The Short Wheelbase is RML’s attempt to recapture some of the driving experience of classic grand touring sports cars in a package that can be used as long and as often as any modern car. Set up as Ray Mallock Ltd. in 1984, RML better known for its multiple sports car and touring car championships, as well as special projects like the Nissan Juke-R, and engineering for OEMs like Chinese electric sports car maker Nio.
It’s also the company’s first in-house production road car. Each SWB is based loosely on a Ferrari 550 Maranello donor car—though extensively reengineered, as we’ll see. And it’s something of a name-building exercise in this field, though with a CV like RML’s, the company’s expertise isn’t in doubt.
There are still wheels and lights and glass and numerous other parts to bolt on to the prototype (Car Zero) of course. Many, like the artfully laid-up carbon underbody panels that few will ever see, are propped up on dollies or carefully arranged on benches. Others are being meticulously milled, and others still are yet to arrive at RML from suppliers.
Once they’re all attached by some time early in the New Year, serious testing can begin. For now, elevated a few feet above the ground on a two-post lift, the RML Short Wheelbase looks almost ready to go.
Six months of progress
As Mallock explains, the fruits of the last few years amount to far more than the parts on display. “It’s been busy. Very busy. We’ve had parts constantly coming in and they’re dropping into the car as they should, but now we’re in final assembly. Early next year we’ll have Car Zero that we can drive down the road—which is massively exciting.”
Testing of donor cars for customer builds is already underway too—a process that ensures each 550 is a suitable base for conversion into a SWB, and that issues don’t come up in the finished product that could have been dealt with while it was still a 550 Maranello.
RML’s durability program for the finished products is impressive too, compressing climatic tests, shake and rattle programs, load testing and more, to the equivalent of 50,000 road miles. It’s all to ensure the finished product, from its paintwork and its carbon-fiber structure to the smallest trim components, is on par with any major manufacturer. Hopefully these cars will be used as regularly as the 550 some of its components were drawn from—and perform even better.

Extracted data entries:
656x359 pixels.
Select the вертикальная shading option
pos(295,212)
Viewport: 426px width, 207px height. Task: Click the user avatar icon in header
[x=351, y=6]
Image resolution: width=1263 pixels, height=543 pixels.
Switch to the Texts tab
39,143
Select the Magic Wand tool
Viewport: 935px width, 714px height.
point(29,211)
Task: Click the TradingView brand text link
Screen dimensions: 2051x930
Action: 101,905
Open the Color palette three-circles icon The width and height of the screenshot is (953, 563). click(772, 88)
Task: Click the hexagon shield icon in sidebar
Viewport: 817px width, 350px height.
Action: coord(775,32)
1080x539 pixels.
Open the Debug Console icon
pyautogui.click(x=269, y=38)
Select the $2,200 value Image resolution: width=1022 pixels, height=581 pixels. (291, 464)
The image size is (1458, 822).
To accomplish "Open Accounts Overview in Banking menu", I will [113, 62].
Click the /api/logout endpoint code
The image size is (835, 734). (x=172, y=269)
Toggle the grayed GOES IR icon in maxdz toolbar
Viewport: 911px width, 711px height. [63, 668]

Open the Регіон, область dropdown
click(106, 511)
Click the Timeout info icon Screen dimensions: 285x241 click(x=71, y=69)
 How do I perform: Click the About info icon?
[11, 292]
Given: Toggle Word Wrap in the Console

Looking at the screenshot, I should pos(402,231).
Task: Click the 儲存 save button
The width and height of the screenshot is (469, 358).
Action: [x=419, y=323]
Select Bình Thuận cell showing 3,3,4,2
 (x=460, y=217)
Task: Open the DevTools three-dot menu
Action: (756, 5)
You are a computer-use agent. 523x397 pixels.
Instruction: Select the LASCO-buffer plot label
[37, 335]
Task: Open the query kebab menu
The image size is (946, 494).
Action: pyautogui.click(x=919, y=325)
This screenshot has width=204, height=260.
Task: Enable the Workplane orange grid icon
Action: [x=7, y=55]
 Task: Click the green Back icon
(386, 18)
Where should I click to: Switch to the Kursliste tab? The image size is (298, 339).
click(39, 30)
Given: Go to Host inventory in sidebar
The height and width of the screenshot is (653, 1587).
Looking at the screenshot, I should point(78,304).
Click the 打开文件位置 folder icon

# [Exercise instructions]
1) Repeat word for word the part of the RML Short Wheelbase article starting with "The Short Wheelbase" and going on through "isn’t in doubt.".
2) In the RML Short Wheelbase article, how many road miles is RML's durability program for the finished cars said to be equivalent to?

# [Answers given]
1)
The Short Wheelbase is RML’s attempt to recapture some of the driving experience of classic grand touring sports cars in a package that can be used as long and as often as any modern car. Set up as Ray Mallock Ltd. in 1984, RML better known for its multiple sports car and touring car championships, as well as special projects like the Nissan Juke-R, and engineering for OEMs like Chinese electric sports car maker Nio.
It’s also the company’s first in-house production road car. Each SWB is based loosely on a Ferrari 550 Maranello donor car—though extensively reengineered, as we’ll see. And it’s something of a name-building exercise in this field, though with a CV like RML’s, the company’s expertise isn’t in doubt.

2) 50,000 road miles.